Even though I have been elected for 8 years now, sometimes I can still be taken aback by the reaction to something I have said. This time it was a motion to our Scottish Party Conference in which I had suggested that we offer skilled US workers a visa route to enable them to live and work in the UK.
The news, astonishingly, made it across the Atlantic and my inbox rapidly filled with messages from those in America who no longer wished to live under Trump.
They wanted to feel safe, and contribute to a country currently much more in line with their values than they feel that one they were born to is becoming. Around 200 of them at the last count.
Some just wanted to thank me, as if no one had been thinking of them until now. Some laid out their CVs to prove they would be worthy of applying. Such strength of feeling.
And for me, the guilt in the fact that it’s not an entirely altruistic suggestion. Many Americans have something we need if we are to pull ourselves out of this economic stagnation.
We need to bolster various sectors – technological, AI, pharmaceutical – in fact research in just about every sector of the economy. Instead of setting up here and then being taken over by a US company or shifting stateside, we could encourage people with the right skills to come here. And stay.
In Edinburgh for example, we have a growing space sector. The University of Edinburgh is to host the country’s supercomputer, which will be central to the future developments in so many areas.
In truth, it’s not one idea but a confluence of two factors influencing our time. The first is that opportunity to attract the know-how vital to our recovery, but ironically, it would not have opened up but for the other. The election of a President of the United States whose every action seems counterintuitive for the democracy we have long regarded as our special ally.
We have all seen the news lately, seen the unnecessary loss and violence created by Trump’s immigration policy. And then there are the incidents which don’t make it to the news here: 1042 anti LGBTQ+ incidents across 47 states and Washington DC in 2025 (according to the ALERT Desk, GLAAD’s Anti-LGBTQ+ Extremism Reporting Tracker).
I am a solutions person, and I saw an opportunity.
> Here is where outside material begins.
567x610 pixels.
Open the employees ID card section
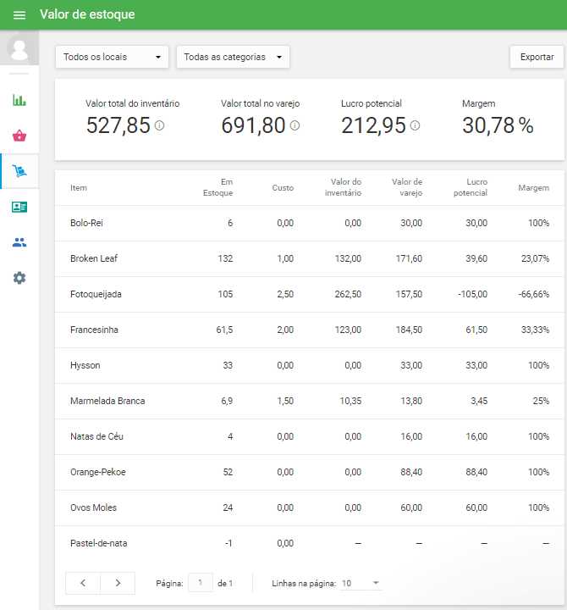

Not just saying yes, there is a problem, but actually coming up with an idea that was beneficial, and mutually beneficial to both sides of the pond.
I also have to be honest and say that for me, this is also about creating a positive case for immigration. To look up and out and say that for our country to be successful, we might need to encourage people to travel here from beyond our shores.
Not because I am doing this country down, but because that is just reality. These are migrants that we need as much, perhaps more, than they want a new life. By offering opportunities to those who want to escape the US, we create potential for our own economy.
Our Government seems not to see it and feels instead that what we offer just now is enough. Ironically, striving to do better, creating opportunities, is what gave birth to the American dream. For many in the US, that has become a nightmare, but we could turn that around.